AIM OF THE TASK: Pictures found in the material must be left out, and every line returned as written.

RAW DATA:
|---|

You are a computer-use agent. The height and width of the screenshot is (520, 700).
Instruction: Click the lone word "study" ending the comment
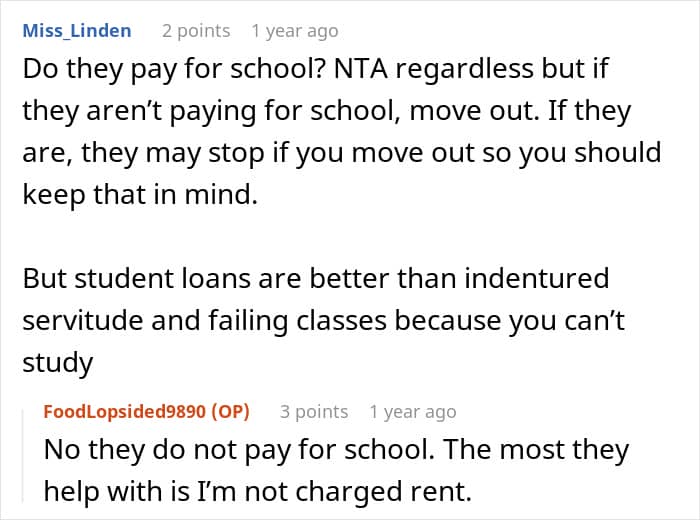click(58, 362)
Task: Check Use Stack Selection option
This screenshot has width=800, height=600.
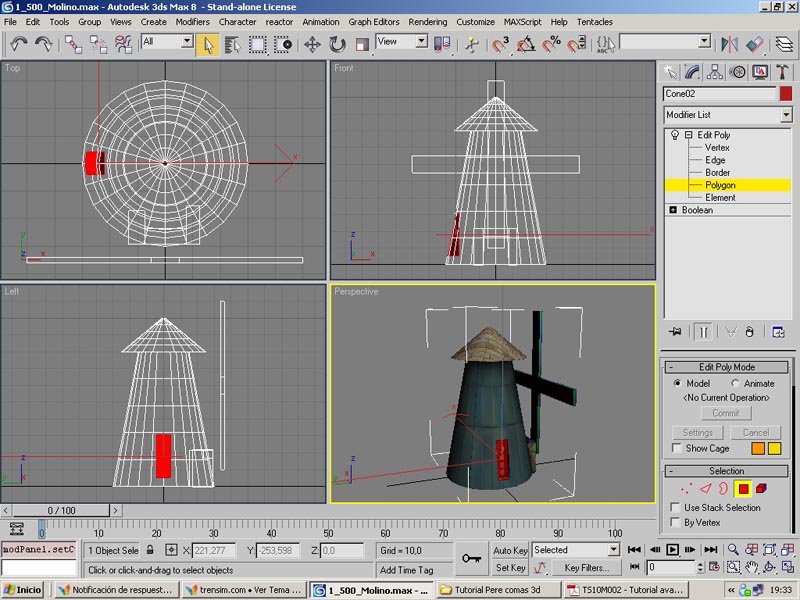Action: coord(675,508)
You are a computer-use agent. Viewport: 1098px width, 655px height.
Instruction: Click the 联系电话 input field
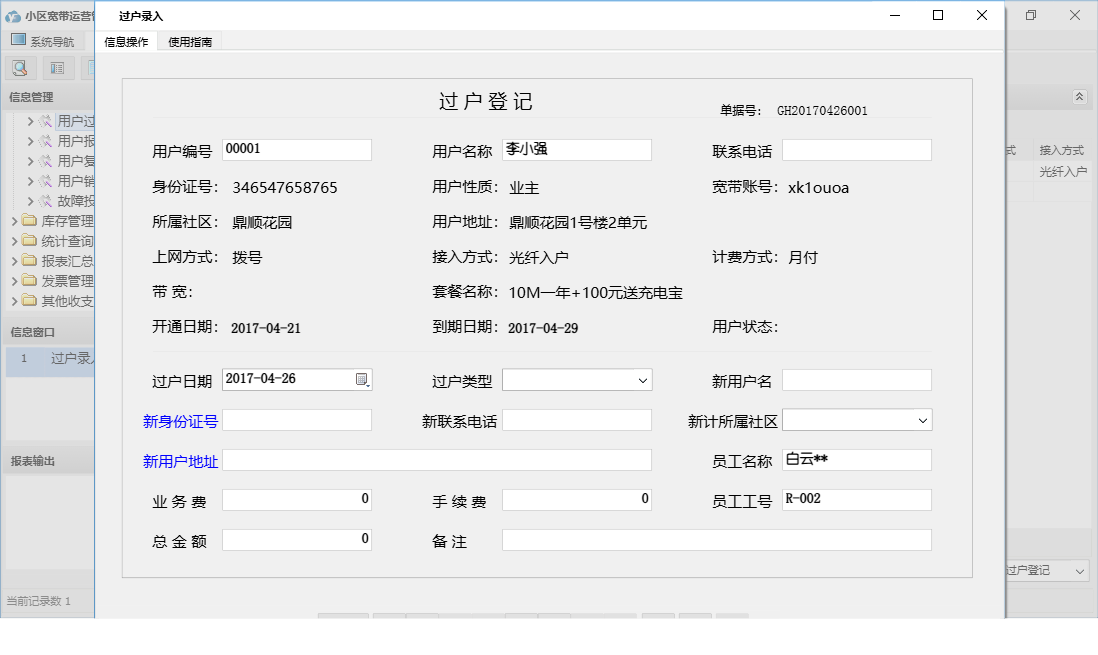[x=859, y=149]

|---|

TASK ANSWER:
You are a computer-use agent. The height and width of the screenshot is (520, 700).
Instruction: Click the lone word "study" ending the comment
click(58, 362)
Task: Check Use Stack Selection option
This screenshot has width=800, height=600.
Action: coord(675,508)
You are a computer-use agent. Viewport: 1098px width, 655px height.
Instruction: Click the 联系电话 input field
[x=859, y=149]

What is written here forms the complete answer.